A Dillard's store.

Dillard’s Inc. is holding its ground in department store land.

For the year ended Feb. 2, the company earnings decreased to $170.3 million from $221.3 million, when tax changes boosted the bottom line by $77.4 million. Revenues inched up 1.3 percent to $6.5 billion from $6.42 billion.

Fourth-quarter profits tallied $85.1 million down from the tax-enhanced $157.6 million earned a year earlier as revenues slipped to $2.06 billion from $2.11 billion with a 2 percent comp gain.

Management trumpeted the company’s comp sales gains.

“Our 2 percent comparable store sales increase for 2018 is comprised of four quarters of positive sales,” said Dillard’s Chief Executive Officer, William T. Dillard 2nd. “For the year, we held retail gross margin and operating expenses flat as a percent of sales. Additionally, during 2018, we returned $139 million to shareholders through share repurchases and dividends.”

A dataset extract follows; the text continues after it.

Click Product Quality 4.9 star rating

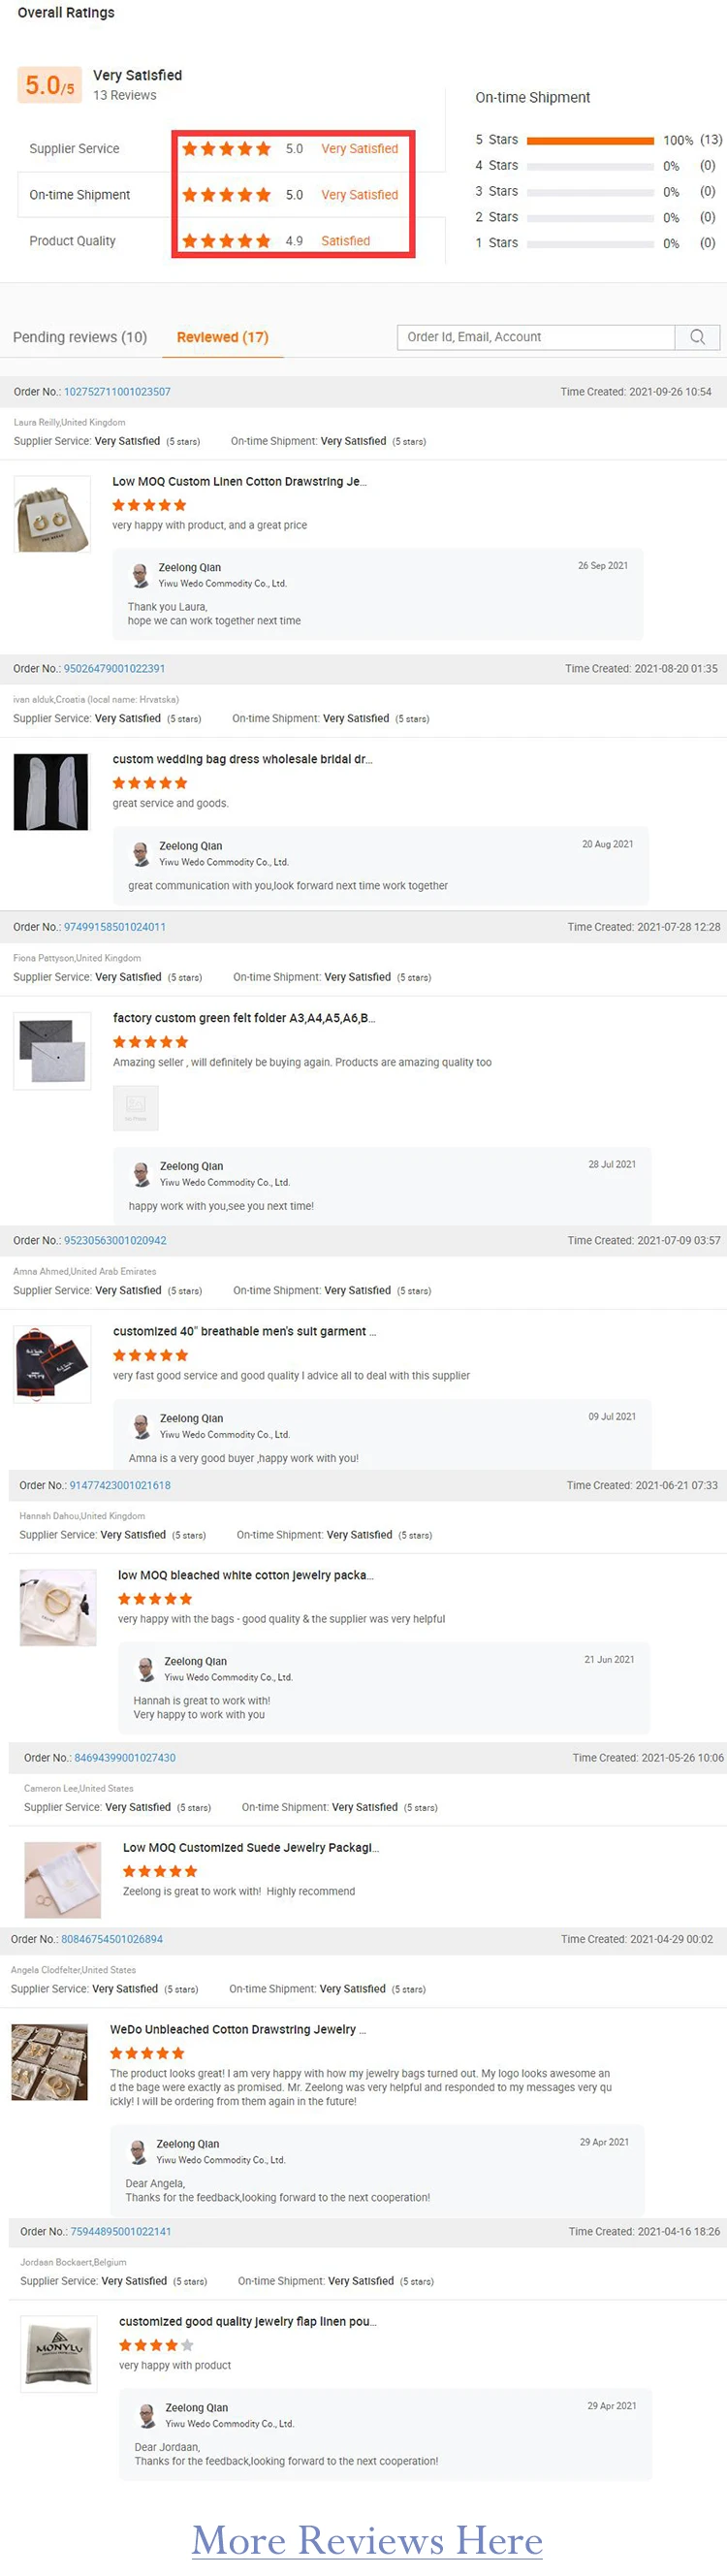tap(226, 241)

The mood improved from November when the company said it was a “disappointing” third quarter with markdowns weighing on margins.

Holiday sales have generally missed rosy expectations for retail and investors are holding their breath as the larger players, including Macy’s Inc. on Tuesday, roll out their results for the period.

As worries about weakness on the horizon linger, more investors are starting to look for prudence as companies balance spending to evolve their operations and cater to online customers with expense cuts to help maintain margins.